# Task item
Scan the records for "help". Show the matching lines.

# Information shown
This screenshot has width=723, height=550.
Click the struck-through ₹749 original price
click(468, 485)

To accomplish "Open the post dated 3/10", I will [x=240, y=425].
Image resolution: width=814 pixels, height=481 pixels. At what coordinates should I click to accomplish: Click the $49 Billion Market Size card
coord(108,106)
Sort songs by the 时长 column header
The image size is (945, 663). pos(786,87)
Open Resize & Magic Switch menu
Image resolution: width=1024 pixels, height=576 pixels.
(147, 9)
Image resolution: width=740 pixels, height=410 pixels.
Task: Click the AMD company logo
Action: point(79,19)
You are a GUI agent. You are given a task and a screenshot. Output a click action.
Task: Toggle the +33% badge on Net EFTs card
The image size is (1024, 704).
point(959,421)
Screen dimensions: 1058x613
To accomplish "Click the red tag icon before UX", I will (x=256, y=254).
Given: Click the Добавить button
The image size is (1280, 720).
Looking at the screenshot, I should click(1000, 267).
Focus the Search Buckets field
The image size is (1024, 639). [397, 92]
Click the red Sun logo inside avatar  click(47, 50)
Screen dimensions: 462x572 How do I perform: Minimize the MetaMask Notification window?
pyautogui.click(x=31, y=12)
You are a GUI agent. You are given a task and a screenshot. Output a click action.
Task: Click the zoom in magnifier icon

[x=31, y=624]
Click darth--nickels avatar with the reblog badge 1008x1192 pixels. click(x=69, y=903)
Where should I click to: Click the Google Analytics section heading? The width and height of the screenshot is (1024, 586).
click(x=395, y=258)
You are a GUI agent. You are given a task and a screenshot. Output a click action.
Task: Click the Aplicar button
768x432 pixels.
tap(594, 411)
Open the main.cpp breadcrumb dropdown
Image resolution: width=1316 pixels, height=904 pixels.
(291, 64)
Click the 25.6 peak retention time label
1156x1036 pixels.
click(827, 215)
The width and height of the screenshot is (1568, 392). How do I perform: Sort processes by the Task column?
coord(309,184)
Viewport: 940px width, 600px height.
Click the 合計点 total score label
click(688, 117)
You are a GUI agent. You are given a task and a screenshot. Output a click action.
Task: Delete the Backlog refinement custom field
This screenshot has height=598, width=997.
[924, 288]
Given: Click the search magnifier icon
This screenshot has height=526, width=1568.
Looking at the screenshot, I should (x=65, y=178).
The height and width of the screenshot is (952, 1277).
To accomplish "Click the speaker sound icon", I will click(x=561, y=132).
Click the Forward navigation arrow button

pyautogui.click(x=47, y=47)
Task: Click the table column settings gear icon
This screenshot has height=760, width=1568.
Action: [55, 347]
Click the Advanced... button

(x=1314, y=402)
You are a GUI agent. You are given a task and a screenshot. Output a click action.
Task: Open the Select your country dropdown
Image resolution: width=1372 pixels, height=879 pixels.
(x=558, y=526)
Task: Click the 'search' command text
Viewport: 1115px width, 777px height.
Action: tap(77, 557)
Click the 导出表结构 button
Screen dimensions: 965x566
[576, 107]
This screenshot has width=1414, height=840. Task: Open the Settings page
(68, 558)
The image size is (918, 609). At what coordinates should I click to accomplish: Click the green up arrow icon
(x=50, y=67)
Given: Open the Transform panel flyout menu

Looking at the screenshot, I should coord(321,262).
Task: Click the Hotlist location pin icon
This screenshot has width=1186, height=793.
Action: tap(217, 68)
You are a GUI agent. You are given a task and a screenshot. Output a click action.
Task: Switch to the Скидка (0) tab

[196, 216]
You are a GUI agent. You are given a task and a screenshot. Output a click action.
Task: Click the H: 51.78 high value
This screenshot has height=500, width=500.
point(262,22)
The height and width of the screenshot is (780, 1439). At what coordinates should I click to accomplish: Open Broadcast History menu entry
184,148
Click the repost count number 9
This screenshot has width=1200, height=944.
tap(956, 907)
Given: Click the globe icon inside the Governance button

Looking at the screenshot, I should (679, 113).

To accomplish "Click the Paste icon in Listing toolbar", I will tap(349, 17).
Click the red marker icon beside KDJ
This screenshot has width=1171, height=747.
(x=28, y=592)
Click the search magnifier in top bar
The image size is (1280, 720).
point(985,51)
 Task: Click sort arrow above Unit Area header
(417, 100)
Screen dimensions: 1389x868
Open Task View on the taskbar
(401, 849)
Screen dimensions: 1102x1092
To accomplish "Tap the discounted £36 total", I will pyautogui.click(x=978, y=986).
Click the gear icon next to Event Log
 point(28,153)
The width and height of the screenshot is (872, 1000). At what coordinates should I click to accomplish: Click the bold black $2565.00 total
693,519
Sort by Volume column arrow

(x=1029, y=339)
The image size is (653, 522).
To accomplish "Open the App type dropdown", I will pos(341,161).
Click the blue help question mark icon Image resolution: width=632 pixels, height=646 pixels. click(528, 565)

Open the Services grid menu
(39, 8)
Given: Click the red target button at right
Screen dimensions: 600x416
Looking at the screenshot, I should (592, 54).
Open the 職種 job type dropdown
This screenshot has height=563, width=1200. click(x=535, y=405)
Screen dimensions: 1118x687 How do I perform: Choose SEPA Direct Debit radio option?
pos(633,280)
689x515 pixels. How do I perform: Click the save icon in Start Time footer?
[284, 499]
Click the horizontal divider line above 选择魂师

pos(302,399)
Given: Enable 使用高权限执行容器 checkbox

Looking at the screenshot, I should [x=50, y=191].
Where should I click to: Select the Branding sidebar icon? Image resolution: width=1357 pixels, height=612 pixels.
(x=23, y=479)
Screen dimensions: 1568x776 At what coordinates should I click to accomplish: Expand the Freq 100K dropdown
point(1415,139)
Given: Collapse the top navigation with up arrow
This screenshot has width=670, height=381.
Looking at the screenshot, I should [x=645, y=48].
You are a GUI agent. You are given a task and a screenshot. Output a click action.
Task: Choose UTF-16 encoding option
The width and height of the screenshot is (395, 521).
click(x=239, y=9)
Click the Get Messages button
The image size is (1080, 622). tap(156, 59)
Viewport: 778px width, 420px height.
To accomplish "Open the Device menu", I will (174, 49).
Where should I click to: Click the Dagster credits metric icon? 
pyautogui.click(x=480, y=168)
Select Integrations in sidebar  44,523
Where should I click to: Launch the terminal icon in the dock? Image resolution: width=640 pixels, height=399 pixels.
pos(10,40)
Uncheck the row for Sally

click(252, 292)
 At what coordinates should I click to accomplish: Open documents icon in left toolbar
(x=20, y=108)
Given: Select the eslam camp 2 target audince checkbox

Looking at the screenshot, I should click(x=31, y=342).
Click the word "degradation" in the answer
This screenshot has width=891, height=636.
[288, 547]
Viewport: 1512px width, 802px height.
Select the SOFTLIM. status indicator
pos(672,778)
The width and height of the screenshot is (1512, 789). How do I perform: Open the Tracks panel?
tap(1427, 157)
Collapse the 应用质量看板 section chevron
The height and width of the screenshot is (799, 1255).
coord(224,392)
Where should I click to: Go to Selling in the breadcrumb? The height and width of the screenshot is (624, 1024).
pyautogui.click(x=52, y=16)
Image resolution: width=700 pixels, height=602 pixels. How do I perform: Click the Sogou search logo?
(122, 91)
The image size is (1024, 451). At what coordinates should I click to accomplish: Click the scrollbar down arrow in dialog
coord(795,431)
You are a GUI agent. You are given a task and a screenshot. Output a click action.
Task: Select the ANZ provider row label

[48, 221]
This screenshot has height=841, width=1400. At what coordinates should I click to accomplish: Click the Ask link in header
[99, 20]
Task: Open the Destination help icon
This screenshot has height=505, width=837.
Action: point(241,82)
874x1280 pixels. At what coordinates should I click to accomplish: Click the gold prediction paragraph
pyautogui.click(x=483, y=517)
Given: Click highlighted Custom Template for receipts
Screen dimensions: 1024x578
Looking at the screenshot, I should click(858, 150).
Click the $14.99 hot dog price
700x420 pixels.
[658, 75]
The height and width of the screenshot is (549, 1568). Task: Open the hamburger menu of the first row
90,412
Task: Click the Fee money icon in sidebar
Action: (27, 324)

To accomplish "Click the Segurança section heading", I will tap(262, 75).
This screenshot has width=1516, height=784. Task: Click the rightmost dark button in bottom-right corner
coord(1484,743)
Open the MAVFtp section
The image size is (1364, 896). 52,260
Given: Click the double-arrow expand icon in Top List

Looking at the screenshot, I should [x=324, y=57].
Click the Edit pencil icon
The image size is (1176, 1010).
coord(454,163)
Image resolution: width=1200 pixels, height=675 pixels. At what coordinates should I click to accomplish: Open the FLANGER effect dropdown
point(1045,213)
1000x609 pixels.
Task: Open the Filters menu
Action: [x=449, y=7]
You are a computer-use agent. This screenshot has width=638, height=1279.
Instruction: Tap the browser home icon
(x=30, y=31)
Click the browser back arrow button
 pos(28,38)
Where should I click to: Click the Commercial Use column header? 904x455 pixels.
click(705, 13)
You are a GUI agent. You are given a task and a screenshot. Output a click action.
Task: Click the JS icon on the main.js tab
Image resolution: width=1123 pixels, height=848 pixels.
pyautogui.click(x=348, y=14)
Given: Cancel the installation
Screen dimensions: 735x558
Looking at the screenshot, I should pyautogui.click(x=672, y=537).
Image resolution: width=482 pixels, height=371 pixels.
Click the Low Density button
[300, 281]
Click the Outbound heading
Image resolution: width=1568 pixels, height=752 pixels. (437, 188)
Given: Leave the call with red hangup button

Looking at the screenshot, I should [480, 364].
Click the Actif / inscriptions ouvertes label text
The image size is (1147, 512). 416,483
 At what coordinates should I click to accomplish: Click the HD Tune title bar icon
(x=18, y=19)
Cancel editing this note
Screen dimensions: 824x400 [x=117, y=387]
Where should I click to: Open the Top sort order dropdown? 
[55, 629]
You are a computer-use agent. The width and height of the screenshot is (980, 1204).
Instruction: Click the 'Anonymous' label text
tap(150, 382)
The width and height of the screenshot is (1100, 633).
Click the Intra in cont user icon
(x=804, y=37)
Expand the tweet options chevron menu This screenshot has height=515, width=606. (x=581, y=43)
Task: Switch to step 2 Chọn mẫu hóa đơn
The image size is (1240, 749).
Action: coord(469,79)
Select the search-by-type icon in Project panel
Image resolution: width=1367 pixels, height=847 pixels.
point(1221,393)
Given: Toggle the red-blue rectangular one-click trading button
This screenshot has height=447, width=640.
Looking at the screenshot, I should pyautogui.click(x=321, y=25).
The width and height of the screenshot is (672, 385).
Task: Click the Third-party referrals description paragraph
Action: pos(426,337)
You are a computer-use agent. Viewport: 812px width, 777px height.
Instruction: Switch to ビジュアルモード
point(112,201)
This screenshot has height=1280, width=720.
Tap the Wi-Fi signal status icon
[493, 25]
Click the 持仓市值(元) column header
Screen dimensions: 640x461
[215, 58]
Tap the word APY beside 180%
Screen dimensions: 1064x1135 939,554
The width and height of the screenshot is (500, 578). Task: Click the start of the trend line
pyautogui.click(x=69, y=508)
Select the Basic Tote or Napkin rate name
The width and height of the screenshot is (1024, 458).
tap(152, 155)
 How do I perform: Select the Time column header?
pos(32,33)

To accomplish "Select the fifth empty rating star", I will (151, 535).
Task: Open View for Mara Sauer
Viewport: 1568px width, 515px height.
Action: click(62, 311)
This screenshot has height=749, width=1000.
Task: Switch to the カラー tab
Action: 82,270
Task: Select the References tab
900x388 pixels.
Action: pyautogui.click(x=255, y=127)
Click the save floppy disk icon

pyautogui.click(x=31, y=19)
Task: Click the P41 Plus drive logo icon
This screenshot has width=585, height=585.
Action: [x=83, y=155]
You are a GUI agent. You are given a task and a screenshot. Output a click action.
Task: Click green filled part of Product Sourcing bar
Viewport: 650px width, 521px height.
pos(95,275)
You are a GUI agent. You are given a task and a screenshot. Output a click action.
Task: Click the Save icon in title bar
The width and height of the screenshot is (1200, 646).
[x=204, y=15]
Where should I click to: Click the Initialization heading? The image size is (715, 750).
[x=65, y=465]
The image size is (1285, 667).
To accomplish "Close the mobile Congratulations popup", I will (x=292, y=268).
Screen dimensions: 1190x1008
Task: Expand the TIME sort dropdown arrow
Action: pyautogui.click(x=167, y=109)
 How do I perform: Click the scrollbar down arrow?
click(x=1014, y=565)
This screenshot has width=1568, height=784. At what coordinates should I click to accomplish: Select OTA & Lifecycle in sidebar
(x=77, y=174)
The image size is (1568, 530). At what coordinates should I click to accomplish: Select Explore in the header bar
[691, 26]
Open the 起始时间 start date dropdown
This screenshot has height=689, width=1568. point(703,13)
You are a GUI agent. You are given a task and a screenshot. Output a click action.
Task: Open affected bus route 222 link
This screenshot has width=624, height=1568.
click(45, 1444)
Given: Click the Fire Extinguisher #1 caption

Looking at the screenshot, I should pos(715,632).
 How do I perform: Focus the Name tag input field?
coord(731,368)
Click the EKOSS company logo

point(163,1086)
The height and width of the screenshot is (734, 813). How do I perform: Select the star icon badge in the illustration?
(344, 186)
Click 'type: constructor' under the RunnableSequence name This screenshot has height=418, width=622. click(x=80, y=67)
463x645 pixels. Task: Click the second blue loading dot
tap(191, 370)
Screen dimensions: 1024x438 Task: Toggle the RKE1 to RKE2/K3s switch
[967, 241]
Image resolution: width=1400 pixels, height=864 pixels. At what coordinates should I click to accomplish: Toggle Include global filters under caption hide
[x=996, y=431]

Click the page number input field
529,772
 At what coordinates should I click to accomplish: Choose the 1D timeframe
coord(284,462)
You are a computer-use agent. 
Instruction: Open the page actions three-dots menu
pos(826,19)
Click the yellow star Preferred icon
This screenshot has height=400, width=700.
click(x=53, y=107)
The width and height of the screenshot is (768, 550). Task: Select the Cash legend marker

# Task response
Click the blue help question mark icon Image resolution: width=632 pixels, height=646 pixels. click(528, 565)
Task: Open the Destination help icon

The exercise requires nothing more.